O  grupo de pesquisa “Fundamentação Ética dos Direitos Humanos” está inscrito no Cnpq com coordenação do Prof. Dr.Vicente de Barretto e do Prof. Dr. Alfredo Culleton.

A Prof. Suzana nos enviou uma pequena síntese sobre o que tratará em sua exposição:


“Em nosso tempo, ante a potencialização tecnológica da violência e fenômenos de destruição em massa, e a evidência do genocídio, aliados ao processo de tornar pública e globalmente conhecidas transgressões e agressões, que despertam forte apelo da multidão, até sua banalização na moderna cultura dos meios de comunicação, ocorre a associação paradoxal do grande interesse pelos fenômenos de violência ao desejo e sonho coletivo de sua superação, seja no âmbito das relações internacionais, no dos conflitos sociais e políticos dentro de um estado, ou no plano privado.
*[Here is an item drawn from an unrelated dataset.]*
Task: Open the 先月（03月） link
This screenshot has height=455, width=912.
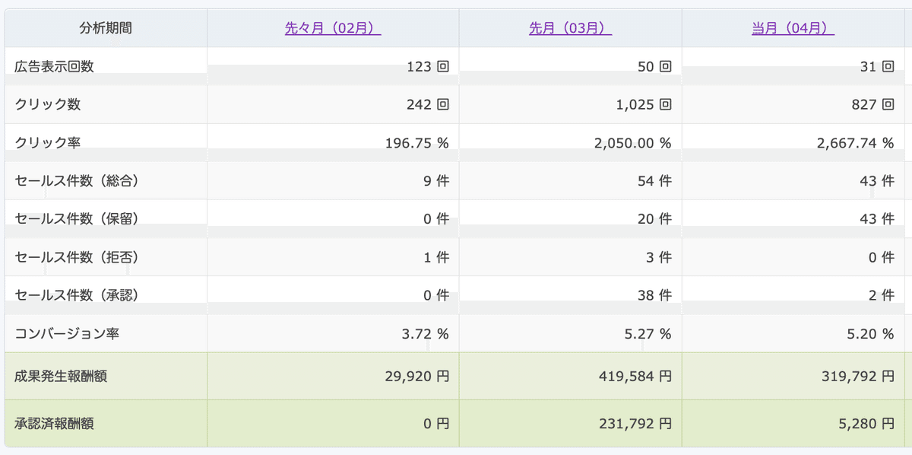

Esse paradoxo, da percepção da violência e da pretensão à não-violência, de um lado, delineia um enigma, que provoca à pesquisa e à reflexão; de outro, constitui um desafio para a ação, para os homens de mais poder, mas também para cada cidadão. Nos diversos domínios das humanidades, nos estudos psicológicos ou sociológicos, na antropologia, na ciência histórica e do direito, na filosofia política, bem como no plano da moral e da teologia, pesquisadores se dedicam ao problema e contribuem com sua interpretação para a compreensão dos fenômenos de violência. No último século, Erich Fromm, Konrad Lorenz, Hannah Arendt, Walter Benjamin, Paul Ricoeur, entre outros, tentaram decifrar esse enigma. Importa conhecer suas interpretações para podermos pensar por nós mesmos esses fenômenos que invadem nossa tela de televisão e nosso cotidiano. Questões abertas permanecem, seus intérpretes nos fazem pensar, e a realidade nos desafia para a ação.”

(Gravura El sueño de la razón produce monstruos, de Francisco Goya)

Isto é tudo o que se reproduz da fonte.